▶ Trecho do texto:
==========

Bosedra foi num grupo de cinco médicos do BMC há três semanas para Brega, 230 km a oeste de Benghazi, onde ocorreu a primeira batalha da região leste entre as kataeb (brigadas leais ao regime) e mercenários africanos, de um lado, e os combatentes rebeldes, de outro. Foi a primeira vitória dos rebeldes. De lá, foram para Ras Lanuf, 150 km mais a oeste, cenário de uma batalha que durou uma semana.

Foi Bosedra quem recebeu os sobreviventes do bombardeio ao casario de Bisher, onde viviam apenas 15 famílias, entre Brega e Ras Lanuf, logo no início da contra-ofensiva das kataeb, no dia 5. Duas casas e um carro foram atingidos pelos foguetes. O médico chora ao se lembrar de um bebê com o cérebro de fora. “Lá não havia combatentes, só famílias.”

==========

(Registros armazenados)
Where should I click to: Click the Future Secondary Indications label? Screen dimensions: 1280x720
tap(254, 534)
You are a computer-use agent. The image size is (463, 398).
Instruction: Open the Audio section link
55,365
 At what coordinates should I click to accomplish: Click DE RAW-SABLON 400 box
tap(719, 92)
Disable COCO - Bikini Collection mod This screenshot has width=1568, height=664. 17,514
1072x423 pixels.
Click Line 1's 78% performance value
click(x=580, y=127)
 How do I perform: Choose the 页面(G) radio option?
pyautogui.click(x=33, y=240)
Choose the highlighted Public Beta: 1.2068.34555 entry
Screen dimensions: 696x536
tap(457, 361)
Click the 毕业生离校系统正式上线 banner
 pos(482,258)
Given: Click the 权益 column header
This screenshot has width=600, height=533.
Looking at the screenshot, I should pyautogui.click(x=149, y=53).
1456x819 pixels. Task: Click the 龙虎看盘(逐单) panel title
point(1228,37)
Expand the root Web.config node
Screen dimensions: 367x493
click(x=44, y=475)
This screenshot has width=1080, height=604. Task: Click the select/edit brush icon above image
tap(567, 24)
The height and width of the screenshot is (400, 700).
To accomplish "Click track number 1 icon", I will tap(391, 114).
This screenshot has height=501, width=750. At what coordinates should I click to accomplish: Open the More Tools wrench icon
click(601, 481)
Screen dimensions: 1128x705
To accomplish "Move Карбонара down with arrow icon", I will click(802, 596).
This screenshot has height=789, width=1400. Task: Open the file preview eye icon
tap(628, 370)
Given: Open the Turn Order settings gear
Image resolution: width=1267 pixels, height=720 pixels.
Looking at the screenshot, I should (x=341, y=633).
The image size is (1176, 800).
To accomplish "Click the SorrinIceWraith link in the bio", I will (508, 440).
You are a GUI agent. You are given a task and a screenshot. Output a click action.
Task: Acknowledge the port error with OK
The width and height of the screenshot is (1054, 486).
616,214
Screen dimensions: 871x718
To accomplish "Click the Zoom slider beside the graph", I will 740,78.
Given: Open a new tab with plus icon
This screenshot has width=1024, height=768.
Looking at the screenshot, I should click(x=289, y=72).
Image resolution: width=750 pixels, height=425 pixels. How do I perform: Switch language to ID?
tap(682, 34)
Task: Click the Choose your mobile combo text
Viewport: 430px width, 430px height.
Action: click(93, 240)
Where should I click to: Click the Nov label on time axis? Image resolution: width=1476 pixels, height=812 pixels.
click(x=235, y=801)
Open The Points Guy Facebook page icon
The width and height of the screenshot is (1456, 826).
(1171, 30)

==========

▶ Instrução da tarefa 1: Reproduza fielmente o trecho do texto sobre o médico Bosedra, iniciando nas palavras “Bosedra foi num” e encerrando logo após “durou uma semana.”.
▶ Instrução da tarefa 2: Prossiga com o texto sobre o médico Bosedra a partir da última frase apresentada.
A listagem não guarda relação alguma com o texto sobre o médico Bosedra.

▶ Resultado da tarefa 1:
Bosedra foi num grupo de cinco médicos do BMC há três semanas para Brega, 230 km a oeste de Benghazi, onde ocorreu a primeira batalha da região leste entre as kataeb (brigadas leais ao regime) e mercenários africanos, de um lado, e os combatentes rebeldes, de outro. Foi a primeira vitória dos rebeldes. De lá, foram para Ras Lanuf, 150 km mais a oeste, cenário de uma batalha que durou uma semana.

▶ Resultado da tarefa 2:
Em Ras Lanuf, Bosedra teve o primeiro contato com os soldados das kataeb. Combatentes rebeldes voltaram da frente de batalha entre Ras Lanuf e Bin Jawad, 45 km a oeste, dizendo que havia inimigos feridos em um carro. Bosedra chegou ao veículo e encontrou três corpos e um sobrevivente. Quando retirava o ferido do carro para a ambulância, foguetes caíram ao redor. Um deles arrancou a porta da ambulância e seus estilhaços feriram as costas do paramédico, com o qual ele tinha acabado de trocar de lugar para segurar o pescoço do soldado ferido.

O soldado se chamava Mohamed e era de Hisha, entre Bin Jawad e Sirt, terra natal de Kadafi e reduto de sua tribo. O médico emprestou seu celular para Mohamed ligar para sua mãe em Hisha. O soldado chorou e pediu desculpas, Disse que seu comandante lhes havia dito que iam salvar civis de um cerco rebelde. Nos dias que se seguiram, parentes de Mohamed continuaram ligando para o celular de Bosedra. Duvidavam: se o soldado estava em mãos rebeldes, como poderia ter sido salvo? “Eles assistiam na TV estatal que estávamos matando todo mundo”, recorda o médico.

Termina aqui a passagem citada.